Argument.—Basilides and Martial, Bishops, Having Lapsed and Become
Contaminated by the Certificates of Idolatry, Cyprian with His
Fellow-Bishops Praises the Clergy and People of Spain that They Had
Substituted in Their Place by a Legitimate Election, Sabinus and Felix;
Especially As, According to the Decision of Cornelius and His
Colleagues, Lapsed Bishops Might Indeed Be Received to Repentance, But
Were Prohibited from the Priestly Honour. Moreover, He Alludes by
the Way to Certain Matters About the Ancient Rite of Episcopal
Election. The Context Indicates that This Was Written During the
Episcopate of Stephen.
1. Cyprian, Cæcilius, Primus, Polycarp,
Nicomedes, Lucilianus, Successus, Sedatus, Fortunatus, Januarius,
Secundinus, Pomponius, Honoratus, Victor, Aurelius, Sattius, Petrus,
another Januarius, Saturninus, another Aurelius, Venantius, Quietus,
Rogatianus, Tenax, Felix, Faustinus, Quintus, another Saturninus,
Lucius, Vincentius, Libosus, Geminius, Marcellus, Iambus, Adelphius,
Victoricus, and Paulus, to Felix the presbyter, and to the peoples
abiding at Legio2752 and
Asturica,2753 also to
Lælius the deacon, and the people abiding at Emerita,2754 brethren in
the Lord, greeting.

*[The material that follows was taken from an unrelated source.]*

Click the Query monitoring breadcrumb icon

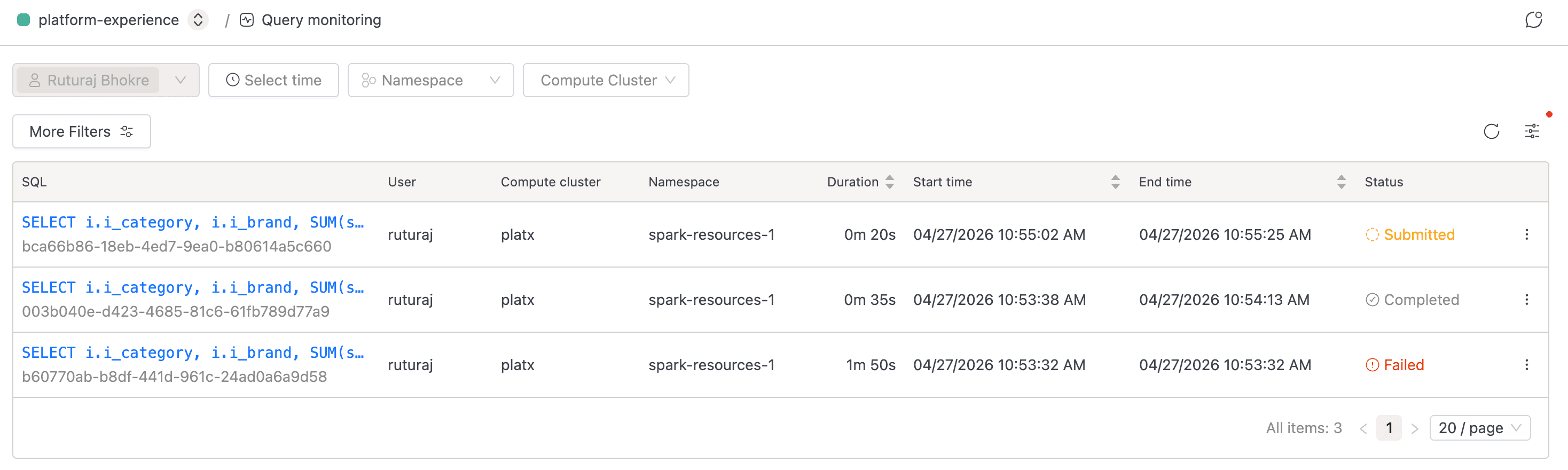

When we had come together, dearly beloved
brethren, we read your letters, which according to the integrity of
your faith and your fear of God you wrote to us by Felix and Sabinus
our fellow-bishops, signifying that Basilides and Martial, being
stained with the certificates of idolatry, and bound with the
consciousness of wicked crimes, ought not to hold the episcopate and
administer the priesthood of God; and you desired an answer to be
written to you again concerning these things, and your solicitude, no
less just than needful, to be relieved either by the comfort or by the
help of our judgment. Nevertheless to this your desire not so much
our counsels as the divine precepts reply, in which it is long since
bidden by the voice of Heaven and prescribed by the law of God, who and
what sort of persons ought to serve the altar and to celebrate the
divine sacrifices. For in Exodus God speaks to Moses, and warns
him, saying, “Let the priests which come near to the Lord God
sanctify themselves, lest the Lord forsake them.”2755 And
again: “And when they come near to the altar of the Holy
One to minister they shall not bring sin upon them, lest they
die.”2756 Also in
Leviticus the Lord commands and says, “Whosoever hath any spot or
blemish upon him, shall not approach to offer gifts to
God.”2757
2. Since these things are announced and are
made plain to us, it is necessary that our obedience should wait upon
the divine precepts; nor in matters of this kind can human indulgence
accept any man’s person, or yield anything to any one, when the
divine prescription has interfered, and establishes a law. For we
ought not to be forgetful what the Lord spoke to the Jews by Isaiah the
prophet, rebuking, and indignant that they had despised the divine
precepts and followed human doctrines. “This people,”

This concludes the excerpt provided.